Background Huntington’s disease (HD) is a neurodegenerative disorder characterised by hyperkinetic movements (chorea), cognitive and psychiatric dysfunction. The disease is caused by an expanded polyglutamine stretch in huntingtin (Htt). mHtt interferes with different cellular functions increasing susceptibility of neurons to apoptosis, which ultimately results in neurodegeneration of the striatum and cortex. Recent evidence indicates that dopamine signalling is also impaired in HD, suggesting dopaminergic circuitry may be a potential therapeutic target for this disease. The dopaminergic stabiliser pridopidine belongs to a new family of compounds known as dopidines, and is in development for treatment of motor symptoms associated with HD. In Phase IIb and III clinical trials, pridopidine has been shown to improve overall motor function in patients with HD. However, it is not known whether the molecule may exert a neuroprotective effect in brain cells.
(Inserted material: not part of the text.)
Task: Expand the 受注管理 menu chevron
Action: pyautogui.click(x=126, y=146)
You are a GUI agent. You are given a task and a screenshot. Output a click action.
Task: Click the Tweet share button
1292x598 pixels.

Aims To evaluate the potential neuroprotective effect of pridopidine in HD, by investigating whether pridopidine plays a role in the regulation of molecular mechanisms essential for neuronal cell survival.
Methods We performed in vitro experiments in mouse striatal-derived cells expressing mutant Htt (SThdh111/111) and evaluated cell survival in the presence and absence of pridopidine. SThdh111/111 cells were cultured in apoptotic conditions (serum starvation and/or quinolinic acid), in the presence or absence of pridopidine. Cell survival was detected by Annexin V staining.
Results Preliminary results indicate that pridopidine protects cells from apoptosis and induces an increase in phosphorylation of the protein kinase ERK1/2, whose activation has been shown to be protective in several HD models.
Conclusions These findings support the hypothesis that pridopidine exerts a neuroprotective effect in HD models and prompt us to further investigate its potential therapeutic use in HD.